(EXERCISE DIRECTIONS):
Copy the records from the very first line through the line with "(x=2253, y=12)", putting "orange" wherever "teal" appears and changing nothing else.
>>>>>
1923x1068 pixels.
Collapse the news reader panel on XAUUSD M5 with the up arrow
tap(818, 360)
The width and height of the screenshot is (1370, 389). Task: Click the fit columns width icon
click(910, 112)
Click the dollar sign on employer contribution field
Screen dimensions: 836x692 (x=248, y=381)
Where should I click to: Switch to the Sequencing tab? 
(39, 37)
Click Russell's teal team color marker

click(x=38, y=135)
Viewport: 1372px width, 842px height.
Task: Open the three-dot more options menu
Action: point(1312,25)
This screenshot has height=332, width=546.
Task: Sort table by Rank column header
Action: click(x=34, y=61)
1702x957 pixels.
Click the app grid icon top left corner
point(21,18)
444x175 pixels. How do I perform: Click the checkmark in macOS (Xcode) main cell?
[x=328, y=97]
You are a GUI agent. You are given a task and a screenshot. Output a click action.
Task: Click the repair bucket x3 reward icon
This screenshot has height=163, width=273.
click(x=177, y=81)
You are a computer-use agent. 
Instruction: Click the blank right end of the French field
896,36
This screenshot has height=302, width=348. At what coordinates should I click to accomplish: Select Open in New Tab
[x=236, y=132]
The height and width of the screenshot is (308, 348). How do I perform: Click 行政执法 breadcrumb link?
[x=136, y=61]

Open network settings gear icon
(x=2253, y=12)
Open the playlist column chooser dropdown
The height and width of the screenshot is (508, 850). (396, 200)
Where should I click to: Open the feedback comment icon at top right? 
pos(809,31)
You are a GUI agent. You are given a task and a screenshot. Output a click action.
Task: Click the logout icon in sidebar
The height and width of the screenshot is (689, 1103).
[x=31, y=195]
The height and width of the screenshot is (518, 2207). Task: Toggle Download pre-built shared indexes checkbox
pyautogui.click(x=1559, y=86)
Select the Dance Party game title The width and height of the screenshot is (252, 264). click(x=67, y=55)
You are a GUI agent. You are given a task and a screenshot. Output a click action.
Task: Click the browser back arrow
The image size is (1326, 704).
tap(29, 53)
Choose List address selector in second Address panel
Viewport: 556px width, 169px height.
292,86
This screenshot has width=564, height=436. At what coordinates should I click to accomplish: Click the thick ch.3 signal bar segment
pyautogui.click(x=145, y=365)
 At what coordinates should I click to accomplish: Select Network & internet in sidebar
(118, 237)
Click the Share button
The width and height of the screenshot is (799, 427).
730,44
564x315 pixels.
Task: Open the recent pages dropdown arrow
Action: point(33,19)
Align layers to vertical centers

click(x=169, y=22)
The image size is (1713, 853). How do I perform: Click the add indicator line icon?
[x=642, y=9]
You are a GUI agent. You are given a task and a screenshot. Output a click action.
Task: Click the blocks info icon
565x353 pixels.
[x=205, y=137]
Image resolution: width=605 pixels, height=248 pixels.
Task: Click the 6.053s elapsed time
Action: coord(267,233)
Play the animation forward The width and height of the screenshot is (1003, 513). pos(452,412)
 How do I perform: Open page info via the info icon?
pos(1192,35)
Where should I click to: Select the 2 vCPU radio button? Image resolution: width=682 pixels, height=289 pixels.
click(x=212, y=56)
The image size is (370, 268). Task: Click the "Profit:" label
<<<<<
(IN RESPONSE):
1923x1068 pixels.
Collapse the news reader panel on XAUUSD M5 with the up arrow
tap(818, 360)
The width and height of the screenshot is (1370, 389). Task: Click the fit columns width icon
click(910, 112)
Click the dollar sign on employer contribution field
Screen dimensions: 836x692 (x=248, y=381)
Where should I click to: Switch to the Sequencing tab? 
(39, 37)
Click Russell's orange team color marker

click(x=38, y=135)
Viewport: 1372px width, 842px height.
Task: Open the three-dot more options menu
Action: point(1312,25)
This screenshot has height=332, width=546.
Task: Sort table by Rank column header
Action: click(x=34, y=61)
1702x957 pixels.
Click the app grid icon top left corner
point(21,18)
444x175 pixels. How do I perform: Click the checkmark in macOS (Xcode) main cell?
[x=328, y=97]
You are a GUI agent. You are given a task and a screenshot. Output a click action.
Task: Click the repair bucket x3 reward icon
This screenshot has height=163, width=273.
click(x=177, y=81)
You are a computer-use agent. 
Instruction: Click the blank right end of the French field
896,36
This screenshot has height=302, width=348. At what coordinates should I click to accomplish: Select Open in New Tab
[x=236, y=132]
The height and width of the screenshot is (308, 348). How do I perform: Click 行政执法 breadcrumb link?
[x=136, y=61]

Open network settings gear icon
(x=2253, y=12)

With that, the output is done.